(Pixel coordinate grounding data)
--------------------

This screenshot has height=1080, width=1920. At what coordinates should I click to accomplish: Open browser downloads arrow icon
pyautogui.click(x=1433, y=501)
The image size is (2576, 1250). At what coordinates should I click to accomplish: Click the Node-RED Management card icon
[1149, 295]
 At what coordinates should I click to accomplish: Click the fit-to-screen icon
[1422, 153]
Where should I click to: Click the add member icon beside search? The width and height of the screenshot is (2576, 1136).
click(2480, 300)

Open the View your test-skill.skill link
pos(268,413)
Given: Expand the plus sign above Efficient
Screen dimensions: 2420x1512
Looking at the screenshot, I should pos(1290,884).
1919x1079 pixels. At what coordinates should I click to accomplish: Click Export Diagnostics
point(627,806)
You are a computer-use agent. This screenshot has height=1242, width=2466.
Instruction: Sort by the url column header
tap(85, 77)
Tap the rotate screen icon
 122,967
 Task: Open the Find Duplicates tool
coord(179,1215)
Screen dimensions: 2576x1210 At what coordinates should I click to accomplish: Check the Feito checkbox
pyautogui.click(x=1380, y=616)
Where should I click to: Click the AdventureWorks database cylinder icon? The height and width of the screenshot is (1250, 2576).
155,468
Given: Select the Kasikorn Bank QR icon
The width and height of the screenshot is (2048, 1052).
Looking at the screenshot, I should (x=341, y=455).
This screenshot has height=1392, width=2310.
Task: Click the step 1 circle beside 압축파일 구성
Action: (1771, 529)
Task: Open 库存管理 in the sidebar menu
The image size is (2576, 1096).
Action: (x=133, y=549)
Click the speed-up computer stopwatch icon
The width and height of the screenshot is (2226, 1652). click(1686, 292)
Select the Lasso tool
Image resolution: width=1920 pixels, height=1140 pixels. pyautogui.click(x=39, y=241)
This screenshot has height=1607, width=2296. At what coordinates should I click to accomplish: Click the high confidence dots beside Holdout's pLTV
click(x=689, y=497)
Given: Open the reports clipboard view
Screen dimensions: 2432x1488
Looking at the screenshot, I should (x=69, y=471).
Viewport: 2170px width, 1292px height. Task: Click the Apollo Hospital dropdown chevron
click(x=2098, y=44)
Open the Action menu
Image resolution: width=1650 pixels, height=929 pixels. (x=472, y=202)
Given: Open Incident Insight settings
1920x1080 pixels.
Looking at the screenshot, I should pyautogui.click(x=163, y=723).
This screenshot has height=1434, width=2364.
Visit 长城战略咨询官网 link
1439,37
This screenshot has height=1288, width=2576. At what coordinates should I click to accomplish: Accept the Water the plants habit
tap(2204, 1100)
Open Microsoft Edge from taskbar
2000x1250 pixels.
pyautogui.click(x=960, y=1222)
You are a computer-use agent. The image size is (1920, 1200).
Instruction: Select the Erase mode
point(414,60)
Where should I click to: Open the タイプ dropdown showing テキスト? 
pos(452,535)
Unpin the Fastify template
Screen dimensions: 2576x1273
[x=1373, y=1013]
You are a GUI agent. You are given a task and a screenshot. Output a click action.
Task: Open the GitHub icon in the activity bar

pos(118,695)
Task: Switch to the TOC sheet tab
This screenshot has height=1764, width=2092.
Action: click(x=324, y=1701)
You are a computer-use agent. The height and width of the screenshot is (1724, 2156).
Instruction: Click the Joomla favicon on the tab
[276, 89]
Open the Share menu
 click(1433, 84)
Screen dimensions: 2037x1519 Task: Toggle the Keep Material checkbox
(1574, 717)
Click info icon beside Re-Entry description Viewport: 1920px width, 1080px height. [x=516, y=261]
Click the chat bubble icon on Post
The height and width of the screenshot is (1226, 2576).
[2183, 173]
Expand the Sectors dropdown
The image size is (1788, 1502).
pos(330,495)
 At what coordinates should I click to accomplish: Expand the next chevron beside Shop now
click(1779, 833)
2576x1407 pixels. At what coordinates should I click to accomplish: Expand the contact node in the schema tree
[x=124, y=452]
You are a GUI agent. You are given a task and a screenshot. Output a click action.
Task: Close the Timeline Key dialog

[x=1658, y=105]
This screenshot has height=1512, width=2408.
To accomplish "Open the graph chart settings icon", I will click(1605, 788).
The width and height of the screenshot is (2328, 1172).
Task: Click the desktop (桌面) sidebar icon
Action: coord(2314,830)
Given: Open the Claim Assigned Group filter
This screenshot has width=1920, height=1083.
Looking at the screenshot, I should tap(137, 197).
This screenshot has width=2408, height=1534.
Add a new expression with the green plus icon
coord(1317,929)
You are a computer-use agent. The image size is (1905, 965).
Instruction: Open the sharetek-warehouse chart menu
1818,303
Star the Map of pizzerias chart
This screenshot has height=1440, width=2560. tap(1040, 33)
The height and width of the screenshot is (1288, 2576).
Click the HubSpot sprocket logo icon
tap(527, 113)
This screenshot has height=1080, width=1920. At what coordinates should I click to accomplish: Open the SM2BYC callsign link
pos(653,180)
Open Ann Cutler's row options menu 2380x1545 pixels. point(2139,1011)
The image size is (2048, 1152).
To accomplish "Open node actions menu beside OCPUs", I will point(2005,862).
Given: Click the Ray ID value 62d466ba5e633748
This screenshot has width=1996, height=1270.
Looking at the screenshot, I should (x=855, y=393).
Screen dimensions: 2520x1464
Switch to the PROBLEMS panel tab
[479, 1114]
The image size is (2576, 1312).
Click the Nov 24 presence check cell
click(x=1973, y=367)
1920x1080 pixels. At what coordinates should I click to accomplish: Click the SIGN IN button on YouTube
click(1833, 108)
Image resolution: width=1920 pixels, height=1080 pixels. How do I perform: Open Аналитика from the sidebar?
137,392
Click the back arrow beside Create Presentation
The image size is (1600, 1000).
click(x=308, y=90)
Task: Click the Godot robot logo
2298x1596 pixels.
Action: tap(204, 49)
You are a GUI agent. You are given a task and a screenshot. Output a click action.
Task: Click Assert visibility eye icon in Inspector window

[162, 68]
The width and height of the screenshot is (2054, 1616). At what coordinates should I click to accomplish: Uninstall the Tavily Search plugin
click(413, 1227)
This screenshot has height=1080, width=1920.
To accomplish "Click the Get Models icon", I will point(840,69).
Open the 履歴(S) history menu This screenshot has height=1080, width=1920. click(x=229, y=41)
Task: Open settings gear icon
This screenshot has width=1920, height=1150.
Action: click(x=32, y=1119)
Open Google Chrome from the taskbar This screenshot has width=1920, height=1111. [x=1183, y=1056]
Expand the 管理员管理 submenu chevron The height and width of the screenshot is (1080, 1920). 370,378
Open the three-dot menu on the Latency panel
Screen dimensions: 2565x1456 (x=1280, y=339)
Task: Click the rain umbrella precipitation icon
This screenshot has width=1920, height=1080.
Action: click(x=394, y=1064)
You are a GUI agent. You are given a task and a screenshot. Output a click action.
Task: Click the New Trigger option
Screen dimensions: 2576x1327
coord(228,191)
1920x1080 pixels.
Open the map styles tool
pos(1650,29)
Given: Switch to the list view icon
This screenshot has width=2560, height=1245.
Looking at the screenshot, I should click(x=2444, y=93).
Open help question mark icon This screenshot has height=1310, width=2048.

--------------------

**YOUR TASK**
I'd like the lines above from the one with "This screenshot has width=1920, height=1083." up to and including the one with "The height and width of the screenshot is (1288, 2576)." copied exactly, with no other lines.

**ANSWER SPACE**
This screenshot has width=1920, height=1083.
Looking at the screenshot, I should tap(137, 197).
This screenshot has width=2408, height=1534.
Add a new expression with the green plus icon
coord(1317,929)
You are a computer-use agent. The image size is (1905, 965).
Instruction: Open the sharetek-warehouse chart menu
1818,303
Star the Map of pizzerias chart
This screenshot has height=1440, width=2560. tap(1040, 33)
The height and width of the screenshot is (1288, 2576).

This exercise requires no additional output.